After more than 20 days of detention and a humiliating public confession that many believe was forced, a Swedish human rights activist who was working in Beijing has been expelled from the country, and is believed to be on his way home.
The Chinese foreign ministry and Swedish embassy in Beijing confirmed Peter Dahlin, 35, had been released from detention and expelled from the country on Monday (Jan. 25) evening. Chinese authorities said in a statement he was suspected of “funding criminal activities harmful to China’s national security” and would be expelled, the New York Times reports.
The Swedish embassy in Beijing sent this statement from foreign minister Margot Wallström to Quartz:
I welcome that Peter Dahlin has been released and can be reunited with his family in Sweden. This has come about following frequent contact between the Swedish Ministry for Foreign Affairs and Chinese representatives.
Dahlin’s detention and subsequent treatment has raised serious international concerns about China’s commitment to the rule of law, as the US State Department said pointedly on Jan. 21.
Dahlin was picked up on his way to a Beijing airport earlier this month, and held for more than a week without his government being allowed to visit him. He appeared on Chinese state television, where he made a confession his colleagues believe was forced.

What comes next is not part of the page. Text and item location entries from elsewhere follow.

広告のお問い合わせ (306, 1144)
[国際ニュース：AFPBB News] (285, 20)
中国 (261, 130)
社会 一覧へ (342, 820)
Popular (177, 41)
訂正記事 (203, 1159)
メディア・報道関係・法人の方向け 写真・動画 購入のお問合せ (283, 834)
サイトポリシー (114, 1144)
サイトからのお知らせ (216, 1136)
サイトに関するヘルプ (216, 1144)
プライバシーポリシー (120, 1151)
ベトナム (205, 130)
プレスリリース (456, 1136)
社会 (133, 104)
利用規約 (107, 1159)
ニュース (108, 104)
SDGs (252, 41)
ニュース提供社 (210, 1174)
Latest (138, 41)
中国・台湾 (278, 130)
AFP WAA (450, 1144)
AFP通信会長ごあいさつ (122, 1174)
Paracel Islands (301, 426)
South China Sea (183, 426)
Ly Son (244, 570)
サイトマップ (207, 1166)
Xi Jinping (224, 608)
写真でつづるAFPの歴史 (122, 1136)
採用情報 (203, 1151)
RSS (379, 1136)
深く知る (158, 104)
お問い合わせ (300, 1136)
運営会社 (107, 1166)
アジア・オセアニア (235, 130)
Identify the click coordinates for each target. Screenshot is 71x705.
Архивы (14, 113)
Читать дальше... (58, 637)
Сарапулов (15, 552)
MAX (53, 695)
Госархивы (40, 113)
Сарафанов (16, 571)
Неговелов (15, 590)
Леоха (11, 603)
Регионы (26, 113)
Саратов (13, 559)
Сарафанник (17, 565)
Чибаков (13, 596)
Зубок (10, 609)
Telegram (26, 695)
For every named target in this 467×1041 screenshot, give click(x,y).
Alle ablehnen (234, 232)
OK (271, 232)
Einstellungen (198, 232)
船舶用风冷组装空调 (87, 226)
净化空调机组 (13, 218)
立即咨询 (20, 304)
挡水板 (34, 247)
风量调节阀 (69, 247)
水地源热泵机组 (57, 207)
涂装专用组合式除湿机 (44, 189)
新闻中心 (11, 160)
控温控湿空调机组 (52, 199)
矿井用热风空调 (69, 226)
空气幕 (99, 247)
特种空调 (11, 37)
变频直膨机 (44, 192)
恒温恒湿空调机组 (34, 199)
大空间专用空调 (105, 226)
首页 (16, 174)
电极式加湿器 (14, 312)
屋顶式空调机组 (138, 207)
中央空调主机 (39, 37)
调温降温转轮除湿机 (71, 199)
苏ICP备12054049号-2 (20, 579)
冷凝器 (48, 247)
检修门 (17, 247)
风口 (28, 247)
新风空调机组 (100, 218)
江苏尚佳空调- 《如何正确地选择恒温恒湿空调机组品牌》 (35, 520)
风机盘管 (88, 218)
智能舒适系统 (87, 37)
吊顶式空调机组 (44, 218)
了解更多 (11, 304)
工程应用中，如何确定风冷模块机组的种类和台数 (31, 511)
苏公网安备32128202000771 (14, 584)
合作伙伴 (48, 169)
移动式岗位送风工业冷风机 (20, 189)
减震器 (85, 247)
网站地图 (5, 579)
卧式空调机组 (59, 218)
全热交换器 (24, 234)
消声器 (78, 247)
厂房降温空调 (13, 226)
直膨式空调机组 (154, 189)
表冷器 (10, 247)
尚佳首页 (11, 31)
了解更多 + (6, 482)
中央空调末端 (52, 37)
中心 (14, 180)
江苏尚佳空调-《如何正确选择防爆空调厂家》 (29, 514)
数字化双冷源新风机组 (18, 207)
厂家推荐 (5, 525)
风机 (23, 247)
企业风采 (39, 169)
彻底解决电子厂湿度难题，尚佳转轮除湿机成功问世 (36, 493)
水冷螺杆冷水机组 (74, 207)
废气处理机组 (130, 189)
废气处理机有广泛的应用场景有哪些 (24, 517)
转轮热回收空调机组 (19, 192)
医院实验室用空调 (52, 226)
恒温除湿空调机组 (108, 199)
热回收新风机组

What Dahlin actually admitted to in his televised confession, and what a voice-over in Chinese said he had admitted to, were two very different things, as Quartz reported earlier. Discrepancies included his alleged “funding” of Chinese activists (Dahlin said “support” in his confession, which was in English), and an accusation that he had embezzled money from foreign NGOs, which Dahlin never admitted to.
His detention comes as China has been cracking down on human rights lawyers and activists. Over one weekend in July 2015, Chinese authorities netted more than 100 lawyers and human rights defenders across the country, including associates with the Beijing Fengrui law firm who later confessed to crimes on CCTV. Dahlin previously worked with one associate of Fengrui. More recently, several human rights activists and lawyers were charged with the serious crime of “subversion of state power,” which carries a life sentence.
Another Swedish citizen, Hong Kong-based bookseller Gui Minhai, remains in custody in Beijing after his suspected abduction from Thailand by Chinese authorities. Swedish officials are “very concerned about the detained Swedish citizen Gui Minhai. Our efforts to bring clarity to his situation and be granted the opportunity to visit him continue with unabated intensity,” the Swedish embassy said in its statement.